*** Opening Supplied entries ***

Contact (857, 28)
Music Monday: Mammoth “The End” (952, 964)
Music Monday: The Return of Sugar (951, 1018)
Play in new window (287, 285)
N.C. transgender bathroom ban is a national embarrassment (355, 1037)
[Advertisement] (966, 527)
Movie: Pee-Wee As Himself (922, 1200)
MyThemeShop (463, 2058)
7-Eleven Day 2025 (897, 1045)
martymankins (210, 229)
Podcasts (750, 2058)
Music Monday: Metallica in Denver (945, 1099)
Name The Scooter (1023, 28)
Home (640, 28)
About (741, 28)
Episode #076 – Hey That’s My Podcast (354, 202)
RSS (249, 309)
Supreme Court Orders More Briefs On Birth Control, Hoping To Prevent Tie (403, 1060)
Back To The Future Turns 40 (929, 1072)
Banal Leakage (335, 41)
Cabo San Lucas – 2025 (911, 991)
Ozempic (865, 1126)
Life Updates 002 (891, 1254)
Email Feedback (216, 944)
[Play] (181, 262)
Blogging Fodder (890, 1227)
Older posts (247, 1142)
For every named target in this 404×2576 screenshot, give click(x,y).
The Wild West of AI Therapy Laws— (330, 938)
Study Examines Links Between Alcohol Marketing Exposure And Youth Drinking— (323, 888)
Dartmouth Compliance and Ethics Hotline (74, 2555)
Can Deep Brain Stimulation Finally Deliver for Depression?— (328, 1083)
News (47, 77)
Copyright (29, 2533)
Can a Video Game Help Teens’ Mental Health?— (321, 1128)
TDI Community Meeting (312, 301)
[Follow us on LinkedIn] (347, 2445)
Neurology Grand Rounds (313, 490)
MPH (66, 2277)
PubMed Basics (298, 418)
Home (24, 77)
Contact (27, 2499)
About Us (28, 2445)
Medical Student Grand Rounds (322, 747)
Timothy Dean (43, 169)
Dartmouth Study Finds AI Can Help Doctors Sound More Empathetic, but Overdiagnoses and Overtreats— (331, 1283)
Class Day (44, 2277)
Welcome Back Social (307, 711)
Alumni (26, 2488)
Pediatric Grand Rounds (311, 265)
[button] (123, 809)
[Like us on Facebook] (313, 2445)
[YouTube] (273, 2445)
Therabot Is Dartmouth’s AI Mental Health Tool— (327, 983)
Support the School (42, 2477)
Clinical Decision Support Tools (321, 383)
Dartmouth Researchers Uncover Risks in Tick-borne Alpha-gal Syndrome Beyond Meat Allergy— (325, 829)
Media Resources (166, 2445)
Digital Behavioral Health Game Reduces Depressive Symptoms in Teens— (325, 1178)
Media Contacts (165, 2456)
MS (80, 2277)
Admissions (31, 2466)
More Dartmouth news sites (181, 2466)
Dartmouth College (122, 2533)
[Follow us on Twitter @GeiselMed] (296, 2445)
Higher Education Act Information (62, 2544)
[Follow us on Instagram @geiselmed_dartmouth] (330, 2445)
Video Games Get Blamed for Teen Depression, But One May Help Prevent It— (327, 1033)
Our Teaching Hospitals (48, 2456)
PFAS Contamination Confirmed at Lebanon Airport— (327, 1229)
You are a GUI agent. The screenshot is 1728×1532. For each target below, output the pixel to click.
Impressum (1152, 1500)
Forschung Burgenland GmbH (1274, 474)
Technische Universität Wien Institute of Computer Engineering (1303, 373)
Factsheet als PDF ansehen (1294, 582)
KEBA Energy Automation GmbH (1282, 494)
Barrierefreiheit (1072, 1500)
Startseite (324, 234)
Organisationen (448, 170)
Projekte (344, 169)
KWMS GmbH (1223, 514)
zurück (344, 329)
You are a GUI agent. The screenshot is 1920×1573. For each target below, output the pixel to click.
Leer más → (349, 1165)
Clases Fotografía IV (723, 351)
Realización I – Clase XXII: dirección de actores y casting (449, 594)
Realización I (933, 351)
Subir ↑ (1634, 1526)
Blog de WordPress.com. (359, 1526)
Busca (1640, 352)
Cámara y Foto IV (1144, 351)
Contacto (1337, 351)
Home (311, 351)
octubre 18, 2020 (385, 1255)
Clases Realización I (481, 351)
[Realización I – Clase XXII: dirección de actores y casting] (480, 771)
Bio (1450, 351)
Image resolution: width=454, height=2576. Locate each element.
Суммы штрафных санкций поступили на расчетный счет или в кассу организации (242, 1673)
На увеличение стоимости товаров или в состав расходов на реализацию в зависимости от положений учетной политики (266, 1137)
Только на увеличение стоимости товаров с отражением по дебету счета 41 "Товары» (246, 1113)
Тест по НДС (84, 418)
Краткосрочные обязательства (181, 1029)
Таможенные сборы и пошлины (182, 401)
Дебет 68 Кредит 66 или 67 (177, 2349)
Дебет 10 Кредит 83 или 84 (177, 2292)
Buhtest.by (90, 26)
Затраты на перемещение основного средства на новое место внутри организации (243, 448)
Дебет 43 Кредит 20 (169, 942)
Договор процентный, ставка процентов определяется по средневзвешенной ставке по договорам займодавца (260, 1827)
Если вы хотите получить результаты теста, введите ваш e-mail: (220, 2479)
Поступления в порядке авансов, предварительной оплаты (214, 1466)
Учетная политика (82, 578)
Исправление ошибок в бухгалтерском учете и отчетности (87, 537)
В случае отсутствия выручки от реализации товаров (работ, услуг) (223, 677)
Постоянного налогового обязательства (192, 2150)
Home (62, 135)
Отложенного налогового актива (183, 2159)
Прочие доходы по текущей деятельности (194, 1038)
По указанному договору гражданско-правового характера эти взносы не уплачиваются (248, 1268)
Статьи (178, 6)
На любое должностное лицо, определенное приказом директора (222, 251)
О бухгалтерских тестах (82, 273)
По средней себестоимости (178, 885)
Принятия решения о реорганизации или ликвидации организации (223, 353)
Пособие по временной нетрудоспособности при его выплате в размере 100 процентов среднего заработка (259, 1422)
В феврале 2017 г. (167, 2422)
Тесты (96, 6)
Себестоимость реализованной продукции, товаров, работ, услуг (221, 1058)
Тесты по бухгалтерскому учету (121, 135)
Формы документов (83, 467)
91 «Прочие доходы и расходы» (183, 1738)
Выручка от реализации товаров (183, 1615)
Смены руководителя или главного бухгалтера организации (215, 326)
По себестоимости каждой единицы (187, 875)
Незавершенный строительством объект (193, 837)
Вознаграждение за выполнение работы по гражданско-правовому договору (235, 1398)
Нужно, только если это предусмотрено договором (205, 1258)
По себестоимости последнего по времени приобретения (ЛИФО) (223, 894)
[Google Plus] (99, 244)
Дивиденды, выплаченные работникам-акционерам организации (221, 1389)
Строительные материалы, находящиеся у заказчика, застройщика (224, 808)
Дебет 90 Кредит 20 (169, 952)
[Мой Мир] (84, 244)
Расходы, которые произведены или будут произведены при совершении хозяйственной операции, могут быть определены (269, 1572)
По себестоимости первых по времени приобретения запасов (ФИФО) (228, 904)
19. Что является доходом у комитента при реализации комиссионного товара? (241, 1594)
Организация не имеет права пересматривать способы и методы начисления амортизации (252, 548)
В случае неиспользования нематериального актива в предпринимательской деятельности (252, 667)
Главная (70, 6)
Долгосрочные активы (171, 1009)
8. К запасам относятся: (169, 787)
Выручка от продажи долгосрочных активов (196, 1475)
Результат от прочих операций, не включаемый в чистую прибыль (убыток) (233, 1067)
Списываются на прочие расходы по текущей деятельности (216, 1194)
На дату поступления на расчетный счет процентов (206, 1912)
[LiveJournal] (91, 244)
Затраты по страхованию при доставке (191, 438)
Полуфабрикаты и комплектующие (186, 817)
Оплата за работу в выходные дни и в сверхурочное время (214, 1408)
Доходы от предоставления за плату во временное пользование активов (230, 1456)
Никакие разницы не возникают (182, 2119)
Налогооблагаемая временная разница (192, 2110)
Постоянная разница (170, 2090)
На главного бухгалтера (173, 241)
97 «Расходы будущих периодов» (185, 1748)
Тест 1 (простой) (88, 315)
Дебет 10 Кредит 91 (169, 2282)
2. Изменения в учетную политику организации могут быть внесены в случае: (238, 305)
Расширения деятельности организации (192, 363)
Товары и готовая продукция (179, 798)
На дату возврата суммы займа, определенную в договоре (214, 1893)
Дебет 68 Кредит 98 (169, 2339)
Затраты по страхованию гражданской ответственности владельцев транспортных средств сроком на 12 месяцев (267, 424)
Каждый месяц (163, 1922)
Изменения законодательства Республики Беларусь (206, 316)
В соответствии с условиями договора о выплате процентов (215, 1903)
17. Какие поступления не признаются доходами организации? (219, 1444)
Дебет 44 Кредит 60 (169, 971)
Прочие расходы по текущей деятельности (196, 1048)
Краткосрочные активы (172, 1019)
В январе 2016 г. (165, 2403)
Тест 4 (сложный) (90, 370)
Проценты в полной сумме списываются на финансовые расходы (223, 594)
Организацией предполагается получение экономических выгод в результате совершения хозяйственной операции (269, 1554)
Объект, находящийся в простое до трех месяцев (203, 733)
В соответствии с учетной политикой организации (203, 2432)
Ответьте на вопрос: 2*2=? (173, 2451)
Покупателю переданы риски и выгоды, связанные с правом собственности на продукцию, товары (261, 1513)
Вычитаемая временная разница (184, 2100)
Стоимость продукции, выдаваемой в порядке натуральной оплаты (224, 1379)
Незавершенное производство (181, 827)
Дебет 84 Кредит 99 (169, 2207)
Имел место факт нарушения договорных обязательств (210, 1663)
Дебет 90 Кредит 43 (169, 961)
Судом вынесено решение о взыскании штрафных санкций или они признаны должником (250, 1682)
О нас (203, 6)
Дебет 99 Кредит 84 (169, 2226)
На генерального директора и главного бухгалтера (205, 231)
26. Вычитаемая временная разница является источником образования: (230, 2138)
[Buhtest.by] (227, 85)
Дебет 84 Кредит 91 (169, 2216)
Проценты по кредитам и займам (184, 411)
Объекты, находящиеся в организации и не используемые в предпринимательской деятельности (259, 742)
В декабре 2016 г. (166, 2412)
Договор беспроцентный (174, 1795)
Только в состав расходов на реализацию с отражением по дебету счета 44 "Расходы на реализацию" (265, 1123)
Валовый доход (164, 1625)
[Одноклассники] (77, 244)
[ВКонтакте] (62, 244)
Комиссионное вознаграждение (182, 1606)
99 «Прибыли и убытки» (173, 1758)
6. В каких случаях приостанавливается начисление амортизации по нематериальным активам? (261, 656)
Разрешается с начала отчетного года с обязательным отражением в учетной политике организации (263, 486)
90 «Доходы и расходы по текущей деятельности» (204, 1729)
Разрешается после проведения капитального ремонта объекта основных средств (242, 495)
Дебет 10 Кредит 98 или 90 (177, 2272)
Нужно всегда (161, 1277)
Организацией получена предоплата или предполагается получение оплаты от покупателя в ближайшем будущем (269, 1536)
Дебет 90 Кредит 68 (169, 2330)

*** Closing Supplied entries ***

§ Your goal
Using the records above, copy word for word the line with "[Follow us on Twitter @GeiselMed] (296, 2445)", the line with "Impressum (1152, 1500)", and every line between them.

§ Exercise output
[Follow us on Twitter @GeiselMed] (296, 2445)
Higher Education Act Information (62, 2544)
[Follow us on Instagram @geiselmed_dartmouth] (330, 2445)
Video Games Get Blamed for Teen Depression, But One May Help Prevent It— (327, 1033)
Our Teaching Hospitals (48, 2456)
PFAS Contamination Confirmed at Lebanon Airport— (327, 1229)
You are a GUI agent. The screenshot is 1728×1532. For each target below, output the pixel to click.
Impressum (1152, 1500)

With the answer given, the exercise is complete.